**Task instructions**
Copy every row below word for word, without changing anything.

**Dataset records**
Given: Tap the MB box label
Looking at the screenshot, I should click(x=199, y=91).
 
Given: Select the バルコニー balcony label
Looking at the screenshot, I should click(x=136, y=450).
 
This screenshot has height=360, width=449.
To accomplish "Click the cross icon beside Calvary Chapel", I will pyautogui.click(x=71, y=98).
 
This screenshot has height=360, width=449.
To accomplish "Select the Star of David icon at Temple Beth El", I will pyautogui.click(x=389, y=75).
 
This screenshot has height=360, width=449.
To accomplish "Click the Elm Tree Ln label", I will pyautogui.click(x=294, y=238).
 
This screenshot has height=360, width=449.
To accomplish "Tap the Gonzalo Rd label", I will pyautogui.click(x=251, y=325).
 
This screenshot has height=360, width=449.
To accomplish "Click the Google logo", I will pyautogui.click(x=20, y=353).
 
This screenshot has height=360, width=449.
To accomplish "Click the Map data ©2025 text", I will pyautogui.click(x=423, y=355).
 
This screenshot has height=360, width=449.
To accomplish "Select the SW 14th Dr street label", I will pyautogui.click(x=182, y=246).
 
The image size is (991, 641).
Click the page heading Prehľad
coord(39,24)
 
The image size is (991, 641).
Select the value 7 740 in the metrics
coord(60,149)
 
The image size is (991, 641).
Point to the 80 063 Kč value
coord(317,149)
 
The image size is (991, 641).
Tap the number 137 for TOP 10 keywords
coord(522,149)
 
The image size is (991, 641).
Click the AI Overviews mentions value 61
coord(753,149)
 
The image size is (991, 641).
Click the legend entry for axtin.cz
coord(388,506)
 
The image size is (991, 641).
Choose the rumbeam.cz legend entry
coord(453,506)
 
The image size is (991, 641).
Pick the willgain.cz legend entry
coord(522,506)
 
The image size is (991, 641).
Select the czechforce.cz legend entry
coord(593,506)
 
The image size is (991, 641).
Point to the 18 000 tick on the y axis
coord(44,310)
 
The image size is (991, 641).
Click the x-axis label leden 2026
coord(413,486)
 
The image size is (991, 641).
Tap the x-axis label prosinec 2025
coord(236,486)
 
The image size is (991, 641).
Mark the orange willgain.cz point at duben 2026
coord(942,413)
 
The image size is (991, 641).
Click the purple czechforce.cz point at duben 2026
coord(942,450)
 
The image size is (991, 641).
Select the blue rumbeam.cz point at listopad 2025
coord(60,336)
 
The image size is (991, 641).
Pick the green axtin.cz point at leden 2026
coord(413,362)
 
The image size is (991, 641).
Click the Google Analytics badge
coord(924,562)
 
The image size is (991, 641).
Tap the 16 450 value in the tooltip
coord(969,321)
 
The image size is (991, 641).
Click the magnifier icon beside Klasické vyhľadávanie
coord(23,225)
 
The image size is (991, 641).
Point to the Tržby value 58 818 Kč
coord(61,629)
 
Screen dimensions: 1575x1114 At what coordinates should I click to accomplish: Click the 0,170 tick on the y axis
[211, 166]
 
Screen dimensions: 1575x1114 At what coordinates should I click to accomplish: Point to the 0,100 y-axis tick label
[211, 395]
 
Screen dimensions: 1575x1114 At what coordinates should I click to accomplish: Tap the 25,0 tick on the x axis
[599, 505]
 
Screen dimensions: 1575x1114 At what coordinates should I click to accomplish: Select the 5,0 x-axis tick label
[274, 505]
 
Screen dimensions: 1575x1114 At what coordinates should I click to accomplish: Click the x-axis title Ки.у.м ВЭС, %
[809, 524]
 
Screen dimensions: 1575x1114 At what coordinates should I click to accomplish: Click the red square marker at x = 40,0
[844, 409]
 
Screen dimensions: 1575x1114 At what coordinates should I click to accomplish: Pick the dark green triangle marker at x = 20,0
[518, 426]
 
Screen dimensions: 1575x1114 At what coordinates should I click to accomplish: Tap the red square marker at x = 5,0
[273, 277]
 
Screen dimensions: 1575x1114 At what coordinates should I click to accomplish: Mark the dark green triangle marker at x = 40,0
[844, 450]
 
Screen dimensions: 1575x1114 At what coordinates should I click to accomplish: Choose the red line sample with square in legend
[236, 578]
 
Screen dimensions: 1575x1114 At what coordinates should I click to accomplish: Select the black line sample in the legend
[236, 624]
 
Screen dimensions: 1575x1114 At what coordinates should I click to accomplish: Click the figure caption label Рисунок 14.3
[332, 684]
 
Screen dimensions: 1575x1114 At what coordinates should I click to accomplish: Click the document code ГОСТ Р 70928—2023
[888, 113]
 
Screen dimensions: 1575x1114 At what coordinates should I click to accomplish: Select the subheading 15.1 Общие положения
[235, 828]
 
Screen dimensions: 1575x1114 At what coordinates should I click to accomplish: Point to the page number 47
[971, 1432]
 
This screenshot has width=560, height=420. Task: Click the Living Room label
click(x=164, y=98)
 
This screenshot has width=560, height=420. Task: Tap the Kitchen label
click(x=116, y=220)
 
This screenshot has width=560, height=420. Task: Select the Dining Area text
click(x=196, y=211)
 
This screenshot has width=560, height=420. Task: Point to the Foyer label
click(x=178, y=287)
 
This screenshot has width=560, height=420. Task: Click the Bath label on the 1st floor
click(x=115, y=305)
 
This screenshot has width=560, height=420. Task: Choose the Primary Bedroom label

**Exercise result**
Given: Tap the MB box label
Looking at the screenshot, I should click(x=199, y=91).
 
Given: Select the バルコニー balcony label
Looking at the screenshot, I should click(x=136, y=450).
 
This screenshot has height=360, width=449.
To accomplish "Click the cross icon beside Calvary Chapel", I will pyautogui.click(x=71, y=98).
 
This screenshot has height=360, width=449.
To accomplish "Select the Star of David icon at Temple Beth El", I will pyautogui.click(x=389, y=75).
 
This screenshot has height=360, width=449.
To accomplish "Click the Elm Tree Ln label", I will pyautogui.click(x=294, y=238).
 
This screenshot has height=360, width=449.
To accomplish "Tap the Gonzalo Rd label", I will pyautogui.click(x=251, y=325).
 
This screenshot has height=360, width=449.
To accomplish "Click the Google logo", I will pyautogui.click(x=20, y=353).
 
This screenshot has height=360, width=449.
To accomplish "Click the Map data ©2025 text", I will pyautogui.click(x=423, y=355).
 
This screenshot has height=360, width=449.
To accomplish "Select the SW 14th Dr street label", I will pyautogui.click(x=182, y=246).
 
The image size is (991, 641).
Click the page heading Prehľad
coord(39,24)
 
The image size is (991, 641).
Select the value 7 740 in the metrics
coord(60,149)
 
The image size is (991, 641).
Point to the 80 063 Kč value
coord(317,149)
 
The image size is (991, 641).
Tap the number 137 for TOP 10 keywords
coord(522,149)
 
The image size is (991, 641).
Click the AI Overviews mentions value 61
coord(753,149)
 
The image size is (991, 641).
Click the legend entry for axtin.cz
coord(388,506)
 
The image size is (991, 641).
Choose the rumbeam.cz legend entry
coord(453,506)
 
The image size is (991, 641).
Pick the willgain.cz legend entry
coord(522,506)
 
The image size is (991, 641).
Select the czechforce.cz legend entry
coord(593,506)
 
The image size is (991, 641).
Point to the 18 000 tick on the y axis
coord(44,310)
 
The image size is (991, 641).
Click the x-axis label leden 2026
coord(413,486)
 
The image size is (991, 641).
Tap the x-axis label prosinec 2025
coord(236,486)
 
The image size is (991, 641).
Mark the orange willgain.cz point at duben 2026
coord(942,413)
 
The image size is (991, 641).
Click the purple czechforce.cz point at duben 2026
coord(942,450)
 
The image size is (991, 641).
Select the blue rumbeam.cz point at listopad 2025
coord(60,336)
 
The image size is (991, 641).
Pick the green axtin.cz point at leden 2026
coord(413,362)
 
The image size is (991, 641).
Click the Google Analytics badge
coord(924,562)
 
The image size is (991, 641).
Tap the 16 450 value in the tooltip
coord(969,321)
 
The image size is (991, 641).
Click the magnifier icon beside Klasické vyhľadávanie
coord(23,225)
 
The image size is (991, 641).
Point to the Tržby value 58 818 Kč
coord(61,629)
 
Screen dimensions: 1575x1114 At what coordinates should I click to accomplish: Click the 0,170 tick on the y axis
[211, 166]
 
Screen dimensions: 1575x1114 At what coordinates should I click to accomplish: Point to the 0,100 y-axis tick label
[211, 395]
 
Screen dimensions: 1575x1114 At what coordinates should I click to accomplish: Tap the 25,0 tick on the x axis
[599, 505]
 
Screen dimensions: 1575x1114 At what coordinates should I click to accomplish: Select the 5,0 x-axis tick label
[274, 505]
 
Screen dimensions: 1575x1114 At what coordinates should I click to accomplish: Click the x-axis title Ки.у.м ВЭС, %
[809, 524]
 
Screen dimensions: 1575x1114 At what coordinates should I click to accomplish: Click the red square marker at x = 40,0
[844, 409]
 
Screen dimensions: 1575x1114 At what coordinates should I click to accomplish: Pick the dark green triangle marker at x = 20,0
[518, 426]
 
Screen dimensions: 1575x1114 At what coordinates should I click to accomplish: Tap the red square marker at x = 5,0
[273, 277]
 
Screen dimensions: 1575x1114 At what coordinates should I click to accomplish: Mark the dark green triangle marker at x = 40,0
[844, 450]
 
Screen dimensions: 1575x1114 At what coordinates should I click to accomplish: Choose the red line sample with square in legend
[236, 578]
 
Screen dimensions: 1575x1114 At what coordinates should I click to accomplish: Select the black line sample in the legend
[236, 624]
 
Screen dimensions: 1575x1114 At what coordinates should I click to accomplish: Click the figure caption label Рисунок 14.3
[332, 684]
 
Screen dimensions: 1575x1114 At what coordinates should I click to accomplish: Click the document code ГОСТ Р 70928—2023
[888, 113]
 
Screen dimensions: 1575x1114 At what coordinates should I click to accomplish: Select the subheading 15.1 Общие положения
[235, 828]
 
Screen dimensions: 1575x1114 At what coordinates should I click to accomplish: Point to the page number 47
[971, 1432]
 
This screenshot has width=560, height=420. Task: Click the Living Room label
click(x=164, y=98)
 
This screenshot has width=560, height=420. Task: Tap the Kitchen label
click(x=116, y=220)
 
This screenshot has width=560, height=420. Task: Select the Dining Area text
click(x=196, y=211)
 
This screenshot has width=560, height=420. Task: Point to the Foyer label
click(x=178, y=287)
 
This screenshot has width=560, height=420. Task: Click the Bath label on the 1st floor
click(x=115, y=305)
 
This screenshot has width=560, height=420. Task: Choose the Primary Bedroom label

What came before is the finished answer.